Passage 87. Motherly and Fatherly Love
Motherly love by its very nature is unconditional.
Mother loves the newborn infant because it is her child,
not because the child has fulfilled any specific condition,
or lived up to any specific expectation.
Unconditional love corresponds in one of the deepest longings,
not only of the child, but of every human being;
on the other hand, to be loved because of one’s merit, because one deserves it, always leaves doubt;
maybe I did not please the person whom I want to love me,
maybe this or that—there is always a fear that love could disappear.
Furthermore,“deserved” love easily leaves a bitter feeling that one is not loved for oneself,
that one is loved only because one pleases,
that one is, in the last analysis, not loved at all but used.

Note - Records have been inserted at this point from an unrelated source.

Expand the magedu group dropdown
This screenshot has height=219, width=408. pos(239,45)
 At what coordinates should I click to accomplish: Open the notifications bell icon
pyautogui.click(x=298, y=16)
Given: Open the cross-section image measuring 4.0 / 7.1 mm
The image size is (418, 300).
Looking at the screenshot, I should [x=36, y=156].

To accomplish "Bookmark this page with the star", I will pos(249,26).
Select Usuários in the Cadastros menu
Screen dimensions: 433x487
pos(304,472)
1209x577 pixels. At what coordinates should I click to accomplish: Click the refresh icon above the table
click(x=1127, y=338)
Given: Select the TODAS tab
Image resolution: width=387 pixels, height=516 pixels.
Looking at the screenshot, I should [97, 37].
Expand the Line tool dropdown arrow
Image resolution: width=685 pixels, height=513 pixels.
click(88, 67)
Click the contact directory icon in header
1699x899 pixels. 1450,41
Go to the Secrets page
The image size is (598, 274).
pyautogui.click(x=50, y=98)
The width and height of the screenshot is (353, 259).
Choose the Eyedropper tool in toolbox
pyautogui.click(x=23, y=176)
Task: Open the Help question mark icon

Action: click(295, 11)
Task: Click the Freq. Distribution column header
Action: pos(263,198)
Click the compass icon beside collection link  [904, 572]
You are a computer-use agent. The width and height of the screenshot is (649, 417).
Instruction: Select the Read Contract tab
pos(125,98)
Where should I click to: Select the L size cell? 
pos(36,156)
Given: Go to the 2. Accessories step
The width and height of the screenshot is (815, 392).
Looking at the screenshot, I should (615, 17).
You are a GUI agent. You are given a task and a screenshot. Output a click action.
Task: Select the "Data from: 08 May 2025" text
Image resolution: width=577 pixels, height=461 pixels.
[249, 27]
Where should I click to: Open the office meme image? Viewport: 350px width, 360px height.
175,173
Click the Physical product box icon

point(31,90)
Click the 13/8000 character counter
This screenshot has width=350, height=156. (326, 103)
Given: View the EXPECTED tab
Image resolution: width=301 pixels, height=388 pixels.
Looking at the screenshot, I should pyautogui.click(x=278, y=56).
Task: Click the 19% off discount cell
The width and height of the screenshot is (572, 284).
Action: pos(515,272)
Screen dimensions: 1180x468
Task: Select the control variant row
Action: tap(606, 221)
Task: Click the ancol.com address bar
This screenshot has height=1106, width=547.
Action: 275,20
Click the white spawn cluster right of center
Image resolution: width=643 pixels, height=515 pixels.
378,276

No wonder that we all cling to the longing for motherly love,
as children and also as adults.
The relationship to father is quite different.
Mother is the home we come from, she is nature, soil, the ocean;
father does not represent any such natural home.
He has little connection with the child in the first years of its life,
and his importance for the child in this early period cannot be compared with that of mother.
But while father does not represent the natural world,
he represents the other pole of human existence;
the world of thought,of man-made things, of law and order, of discipline, of travel and adventure.
Father is the one who teaches the child, who shows him the road into the world.
Fatherly love is conditional love.
Its principle is “I love you because you fulfill my expectations,
because you do your duty,because you are like me.”
In conditional fatherly love we find, as with unconditional motherly love,
a negative and a positive aspect.
The negative aspect is the very fact that fatherly love has to be deserved,
that it can be lost if one does not do to what is expected.
In the nature of fatherly love lies the fact that obedience becomes the main virtue,
that disobedience is the main sin—and its punishment the withdrawal of fatherly love.
The positive side is equally important.
Since his love is conditional, I can do something to acquire it, I can work for it;
his love is not outside of my control as motherly love is.